Proton Pump Inhibitors Reduce Interferon-γ-Induced Neurotoxicity and STAT3 Phosphorylation of Human Astrocytes

Proton pump inhibitors (PPIs) are known to possess anti-inflammatory properties. Inflammatory processes, including astrocytic activation, are implicated in the pathogenesis of different neurodegenerative diseases. Our recent study has indicated that interferon (IFN)-gamma-induced astrocytic neurotoxicity is mediated, at least in part, by phosphorylation of signal transducer and activator of transcription (STAT) 3. We therefore studied the effects of PPIs on IFN-gamma-induced neurotoxicity and STAT3 activation of human astrocytes. Both lansoprazole (LPZ) and omeprazole (OPZ) significantly attenuated IFN-gamma-induced neurotoxicity of human astrocytes and astrocytoma cells. These drugs inhibited IFN-gamma-induced phosphorylation of STAT 3, but not STAT1. We found that LPZ significantly reduced secretion of IFN-gamma-inducible T cell a chemoattractant from IFN-gamma-activated astrocytes. Neither LPZ nor OPZ suppressed expression of intercellular adhesion molecule-1 by IFN-gamma-activated astrocytes.

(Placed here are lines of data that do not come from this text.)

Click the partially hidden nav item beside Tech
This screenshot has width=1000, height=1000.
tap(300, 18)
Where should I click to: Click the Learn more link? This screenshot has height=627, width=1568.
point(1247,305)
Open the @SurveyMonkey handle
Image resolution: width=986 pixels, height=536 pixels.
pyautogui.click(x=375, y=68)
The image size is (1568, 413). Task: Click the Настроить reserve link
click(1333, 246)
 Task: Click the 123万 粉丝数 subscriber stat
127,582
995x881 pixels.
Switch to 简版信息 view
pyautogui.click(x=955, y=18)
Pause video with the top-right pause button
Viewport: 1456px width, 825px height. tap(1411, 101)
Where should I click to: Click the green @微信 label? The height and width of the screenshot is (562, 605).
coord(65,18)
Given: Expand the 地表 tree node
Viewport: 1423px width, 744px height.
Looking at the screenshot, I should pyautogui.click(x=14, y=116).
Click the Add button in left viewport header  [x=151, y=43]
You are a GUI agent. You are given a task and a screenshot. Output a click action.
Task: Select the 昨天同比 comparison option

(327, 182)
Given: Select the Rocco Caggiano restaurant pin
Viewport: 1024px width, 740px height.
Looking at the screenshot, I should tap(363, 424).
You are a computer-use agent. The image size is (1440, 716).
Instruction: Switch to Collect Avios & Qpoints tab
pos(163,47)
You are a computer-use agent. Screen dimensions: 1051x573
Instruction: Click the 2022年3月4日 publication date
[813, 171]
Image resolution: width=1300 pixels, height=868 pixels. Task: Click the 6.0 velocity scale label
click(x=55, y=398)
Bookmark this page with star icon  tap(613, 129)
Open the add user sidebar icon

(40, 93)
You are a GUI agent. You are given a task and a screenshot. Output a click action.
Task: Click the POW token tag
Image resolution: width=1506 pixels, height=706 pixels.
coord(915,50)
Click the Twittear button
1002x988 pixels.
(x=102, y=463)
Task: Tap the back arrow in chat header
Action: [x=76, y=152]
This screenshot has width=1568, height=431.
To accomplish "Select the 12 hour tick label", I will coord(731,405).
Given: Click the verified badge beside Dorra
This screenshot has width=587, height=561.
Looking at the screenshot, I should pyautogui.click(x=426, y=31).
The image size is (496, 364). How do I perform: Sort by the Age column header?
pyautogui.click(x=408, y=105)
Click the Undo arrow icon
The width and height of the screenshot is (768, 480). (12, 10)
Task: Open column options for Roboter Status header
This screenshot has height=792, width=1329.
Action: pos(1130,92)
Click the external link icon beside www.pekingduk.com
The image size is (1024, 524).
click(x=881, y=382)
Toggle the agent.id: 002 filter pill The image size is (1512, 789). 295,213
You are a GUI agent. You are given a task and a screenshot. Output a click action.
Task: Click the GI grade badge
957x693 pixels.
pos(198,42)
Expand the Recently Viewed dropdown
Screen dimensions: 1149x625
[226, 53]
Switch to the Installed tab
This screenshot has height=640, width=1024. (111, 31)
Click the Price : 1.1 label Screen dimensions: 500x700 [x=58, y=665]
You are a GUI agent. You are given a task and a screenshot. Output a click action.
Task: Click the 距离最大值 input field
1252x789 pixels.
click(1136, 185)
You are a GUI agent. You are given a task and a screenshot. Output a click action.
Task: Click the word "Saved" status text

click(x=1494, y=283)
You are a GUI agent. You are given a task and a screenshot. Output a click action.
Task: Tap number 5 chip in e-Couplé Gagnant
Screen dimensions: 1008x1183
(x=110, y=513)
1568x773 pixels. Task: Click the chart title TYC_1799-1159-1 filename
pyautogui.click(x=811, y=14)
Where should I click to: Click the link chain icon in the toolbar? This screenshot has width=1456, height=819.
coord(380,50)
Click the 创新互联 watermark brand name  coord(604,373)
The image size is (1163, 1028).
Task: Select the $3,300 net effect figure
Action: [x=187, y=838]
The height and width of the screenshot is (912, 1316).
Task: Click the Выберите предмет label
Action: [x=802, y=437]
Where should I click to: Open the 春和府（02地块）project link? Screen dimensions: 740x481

These results suggest that PPIs attenuate IFN-gamma-induced neurotoxicity of human astrocytes through inhibition of the STAT3 signaling pathway. PPIs that possess antineurotoxic properties may be a useful treatment option for Alzheimer's disease and other neuroinflammatory disorders associated with activated astrocytes. (c) 2011 Wiley-Liss, Inc.